As the European Union struggles to hammer out ground rules to distribute asylum seekers among its member nations, refugees are left to deal with the chaotic and costly reality of fleeing war and poverty, which they've done in record numbers this year.

Kasam's route to Europe is typical: She left her home near Damascus for Lebanon and flew to Turkey, where she spent seven months with her 7- and 19-year-old sons before making an illegal crossing boat crossing to the Greek island of Leros. Many thousands of other migrants take the more dangerous Mediterranean sea route from Libya to the Italian coast, and nearly 1,830 are believed to have died so far this year.

Once in Greece, Kasam made her way north, crossing into Macedonia and the border town of Gevgelija where she, her sons and the others traveling with them boarded what they thought was the train to Serbia Wednesday. But after seven hours locked inside, they realized they had travelled just 3 kilometers (2 miles) in the wrong direction, back to the tiny Greek town of Idomeni.

Most of the exhausted party spent the night in hotels in the nearby city of Thessaloniki, to let their children recover from the ordeal and figure out what to do next.

"My husband is on kidney dialysis, and who will look after our children?" said Kasam, 40. "In the state he's in, he's walking toward death, and I won't be by his side."

Syrians arriving in Greece are automatically granted temporary residence, although few want to stay in a debt-ridden country where jobs are rare and unemployment runs at more than 26 percent. But the temporary permits bar them from using trains and intercity buses in border regions.

So Kasam and her sons walked.

"It took five hours. We went through woods and I held my 7-year-old in my arms for much of the time. My feet started to swell."
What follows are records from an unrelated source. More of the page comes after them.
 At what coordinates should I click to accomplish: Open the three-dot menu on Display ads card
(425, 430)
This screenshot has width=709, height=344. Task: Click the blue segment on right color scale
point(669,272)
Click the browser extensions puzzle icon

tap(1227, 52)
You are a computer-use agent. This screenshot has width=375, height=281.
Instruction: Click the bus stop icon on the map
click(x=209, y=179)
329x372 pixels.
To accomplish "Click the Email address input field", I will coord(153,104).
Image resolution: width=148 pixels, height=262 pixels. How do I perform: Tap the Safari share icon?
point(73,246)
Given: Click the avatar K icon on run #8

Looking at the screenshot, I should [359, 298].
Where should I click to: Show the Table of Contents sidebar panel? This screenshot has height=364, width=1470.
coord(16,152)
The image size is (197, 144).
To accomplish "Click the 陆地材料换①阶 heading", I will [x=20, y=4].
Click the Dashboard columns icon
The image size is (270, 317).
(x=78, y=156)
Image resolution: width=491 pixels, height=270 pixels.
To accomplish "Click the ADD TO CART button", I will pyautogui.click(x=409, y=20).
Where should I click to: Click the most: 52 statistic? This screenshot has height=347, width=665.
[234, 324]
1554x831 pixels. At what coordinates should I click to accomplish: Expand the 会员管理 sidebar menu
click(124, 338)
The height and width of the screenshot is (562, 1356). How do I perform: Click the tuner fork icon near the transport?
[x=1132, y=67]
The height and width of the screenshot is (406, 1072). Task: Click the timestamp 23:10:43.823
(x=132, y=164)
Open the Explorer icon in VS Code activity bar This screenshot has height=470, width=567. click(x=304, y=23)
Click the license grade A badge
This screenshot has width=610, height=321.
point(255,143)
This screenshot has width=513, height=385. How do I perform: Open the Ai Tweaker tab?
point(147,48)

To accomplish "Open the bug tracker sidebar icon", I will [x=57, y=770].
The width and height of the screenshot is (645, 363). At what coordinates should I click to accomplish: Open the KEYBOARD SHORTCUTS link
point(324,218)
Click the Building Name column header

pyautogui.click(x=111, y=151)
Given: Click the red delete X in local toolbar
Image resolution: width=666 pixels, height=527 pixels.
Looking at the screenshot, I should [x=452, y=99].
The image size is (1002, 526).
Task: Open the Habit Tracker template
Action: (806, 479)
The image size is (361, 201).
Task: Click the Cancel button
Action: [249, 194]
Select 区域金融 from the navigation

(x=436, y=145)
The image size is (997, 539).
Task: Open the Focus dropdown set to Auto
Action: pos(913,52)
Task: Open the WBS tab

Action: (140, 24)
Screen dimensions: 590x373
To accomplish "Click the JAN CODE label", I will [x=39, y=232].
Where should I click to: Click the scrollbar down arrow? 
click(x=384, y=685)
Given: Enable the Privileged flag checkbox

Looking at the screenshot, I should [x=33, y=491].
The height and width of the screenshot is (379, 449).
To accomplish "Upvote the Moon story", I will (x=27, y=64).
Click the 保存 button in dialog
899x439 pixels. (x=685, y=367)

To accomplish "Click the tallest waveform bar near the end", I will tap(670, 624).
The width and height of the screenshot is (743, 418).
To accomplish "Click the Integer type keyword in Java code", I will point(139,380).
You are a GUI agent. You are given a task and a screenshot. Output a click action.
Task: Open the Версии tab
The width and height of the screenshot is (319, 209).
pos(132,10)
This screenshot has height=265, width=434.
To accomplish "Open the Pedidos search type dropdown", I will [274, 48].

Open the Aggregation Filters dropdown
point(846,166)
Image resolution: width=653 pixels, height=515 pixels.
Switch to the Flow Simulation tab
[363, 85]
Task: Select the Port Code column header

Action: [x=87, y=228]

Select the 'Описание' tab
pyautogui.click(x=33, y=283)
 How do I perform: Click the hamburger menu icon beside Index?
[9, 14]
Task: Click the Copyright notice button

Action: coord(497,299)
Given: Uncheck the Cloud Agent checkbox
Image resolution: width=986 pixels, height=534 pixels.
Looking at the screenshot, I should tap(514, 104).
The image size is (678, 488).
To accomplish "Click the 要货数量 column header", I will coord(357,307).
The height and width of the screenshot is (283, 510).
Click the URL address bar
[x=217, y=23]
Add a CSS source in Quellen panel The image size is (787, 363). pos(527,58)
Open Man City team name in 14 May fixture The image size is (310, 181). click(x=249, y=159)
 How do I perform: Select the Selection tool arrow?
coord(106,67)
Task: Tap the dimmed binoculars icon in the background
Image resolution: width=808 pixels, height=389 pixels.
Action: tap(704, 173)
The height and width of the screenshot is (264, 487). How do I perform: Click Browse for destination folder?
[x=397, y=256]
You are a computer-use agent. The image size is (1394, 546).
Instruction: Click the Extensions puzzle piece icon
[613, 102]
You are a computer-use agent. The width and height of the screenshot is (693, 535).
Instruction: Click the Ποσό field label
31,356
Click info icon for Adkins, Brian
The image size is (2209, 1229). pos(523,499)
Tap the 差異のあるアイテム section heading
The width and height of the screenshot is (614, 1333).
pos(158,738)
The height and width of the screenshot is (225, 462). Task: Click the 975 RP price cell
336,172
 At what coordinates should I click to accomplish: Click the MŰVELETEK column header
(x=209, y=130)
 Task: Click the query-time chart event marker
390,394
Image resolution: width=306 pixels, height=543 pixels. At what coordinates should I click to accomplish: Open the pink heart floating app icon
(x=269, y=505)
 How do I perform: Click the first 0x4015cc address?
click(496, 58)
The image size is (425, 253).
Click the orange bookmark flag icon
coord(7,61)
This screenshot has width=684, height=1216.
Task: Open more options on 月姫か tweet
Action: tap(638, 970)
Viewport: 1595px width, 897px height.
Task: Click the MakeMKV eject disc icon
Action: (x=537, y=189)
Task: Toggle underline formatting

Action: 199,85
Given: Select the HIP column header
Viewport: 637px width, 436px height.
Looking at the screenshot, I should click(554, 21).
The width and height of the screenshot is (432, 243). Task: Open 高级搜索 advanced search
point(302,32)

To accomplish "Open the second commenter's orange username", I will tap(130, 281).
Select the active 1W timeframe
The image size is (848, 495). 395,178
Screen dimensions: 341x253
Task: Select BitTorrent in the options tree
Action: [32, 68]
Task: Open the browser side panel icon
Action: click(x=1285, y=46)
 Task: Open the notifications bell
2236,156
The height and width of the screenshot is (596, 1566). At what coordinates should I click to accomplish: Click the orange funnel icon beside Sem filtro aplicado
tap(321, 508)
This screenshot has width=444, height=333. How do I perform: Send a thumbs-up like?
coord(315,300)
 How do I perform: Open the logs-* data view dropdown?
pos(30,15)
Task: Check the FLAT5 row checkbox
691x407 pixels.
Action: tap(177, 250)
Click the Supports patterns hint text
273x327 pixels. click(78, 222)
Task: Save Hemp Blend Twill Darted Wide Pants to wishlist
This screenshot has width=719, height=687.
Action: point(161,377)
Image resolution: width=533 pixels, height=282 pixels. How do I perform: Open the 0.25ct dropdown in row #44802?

Once in Macedonia, she refused to pay the traffickers until they reached their destination. "So they hit my 19-year-old son ... Others were beaten up too, next to the rail cars. Police nearby could see what was happening but did not respond."

Most — though not Kasam — were persuaded to part with their money.

Twenty-four year-old Derkam and his wife, aged 19, traveled from the Iraqi city of Fallujah and spent 1,400 euros (nearly $1,600) for the train ride.

"They locked the doors at 3 a.m. and the train didn't move till 10 a.m. We could hardly breathe," said Derkam, who declined to give his last name out of fears for his safety. "Women and children were crying ... It was really hot. It was terrible."

Like many migrants, Mohammed, a 32-year-old Syrian, decided to split up his family to improve his chances of reaching Europe and spread out the financial burden.

He paid 500 euros ($570) to board the train with his 5-year-old son Mosab, while his wife and two other young children waited in Turkey for them to reach Germany.

They lived near Darayya, outside Damascus, where many homes — including their own — were destroyed in heavy fighting.

Mohammed, who also asked to not be further identified, said he did not know what to do next.

"I handed over the last of our money at the train, and now we are back here," he said. "My family is waiting for us to finish this journey. But now I don't know how I will get some more money. I don't know what will happen now."